Political compass test (or a tutorial for your first Data Science project)

Willian Werner
Neuronio
Published in
12 min readJul 19, 2019

Note: a Portuguese version of this article is available at “Teste de coordenadas políticas (ou tutorial para o seu primeiro projeto de Data Science)

Photo by Jørgen Håland on Unsplash

One of the most fascinating things regarding to Data Science is the huge capacity it provides us to answer questions — maybe “answer” is very pretentious: let’s say “to provide insights”. It applies several methods coming from sciences, with some fundamental differences:

  • Data: traditional experiments are usually very expensive in the data collection part: involve laboratories, cell culture, reactors which generate high energy amounts, sometimes even animal sacrifice, among others. Currently, with the internet, we can reuse data and combine fonts, allowing much more knowledge production;
  • Models: today with the great processing power of computers, models are able to detect patterns without us having to provide hypothesis. This facilitates the process of conduction of an experiment because we can select in a much faster way which patterns deserve a more detailed analysis and which we may discard.

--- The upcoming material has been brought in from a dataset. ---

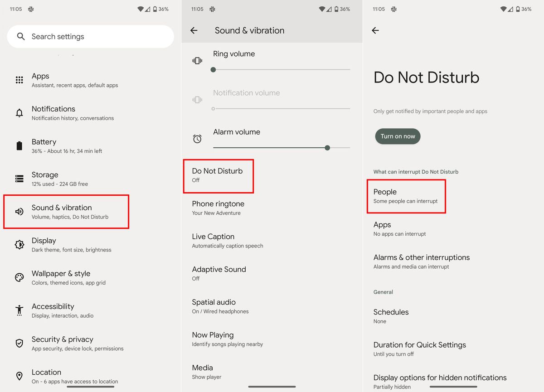Image resolution: width=544 pixels, height=392 pixels.
Task: Open Do Not Disturb settings entry
Action: [x=219, y=176]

That said, I propose here an experiment to be described in a very detailed way which refers to politics. There are several reasons that make this matter very interesting for a Data Science project:

  • This subject is usually treated in a very subjective manner — always influenced by third parts opinions, analysis over analysis, and a lot of sensationalism, making the information to come always in a very distorted way. Maybe it is interesting to listen what data has to say;
  • As it is a matter of general interest — some more than others, but everyone somehow uses up this kind of information — we have a wide data base, which makes the analysis very interesting;
  • Similarly, because it’s a matter of general interest, we have a certain knowledge base, albeit common sense, allowing us to check if data is consistent or not — we know, though roughly, how some groups behave, who is closer or further away from whom and which topics are more or less important to certain political sides;
  • And eventually a very practical aspect: the data that I found are well structured. This means that they can be extracted in a very systematic manner, i.e., dataset is easy to get.

There are several things we can identify, such as: “which are the politically fiercest periods of the year”, “which parties vote accordingly, and which ones have a bigger divergence among its congressmen”, or “which is the party that vote most differently from the others”. All these questions are subject of analysis, and is my intent to run by some of them.

Time for hands on! The whole project and the steps shown here are documented in the GitHub page. To understand the process, it is best that you have some Python or general programming knowledge. For simplicity, demonstrations done here are from Senate, as the Chamber of Deputies is very similar, avoiding thus redundancies. But one may check the Chamber of Deputies too in the GitHub project.

Let’s start by the data source.

Part 1 — Obtaining data

The data were extracted from the section of Chamber of Deputies and Senate about open data. In them there are several items — as budget expenditure, hirings, and even some tutorials about hot to access the data.

The way of obtaining data was through Web Scraping, accessing these portals and saving the obtained content. As a matter of example, we’re going to access the page of Senate schedule, on 01/01/2019. This page shows the content of the month from the given day. In this case, it shows the activities of January-2019, from the 1st day.

Access to the Senate open data API, on 1st January, 2019

The first spotlight in yellow is the event description because this the only needed parameter. We can use the same url changing just this date in order to obtain the whole Senate schedule in several years.
The second spotlight in yellow is the date, that is the reception of the President of the Republic. In this case, for instance, there was no vote — as a matter of fact, the parliamentary activities begin in February. Let’s see a case that includes voting.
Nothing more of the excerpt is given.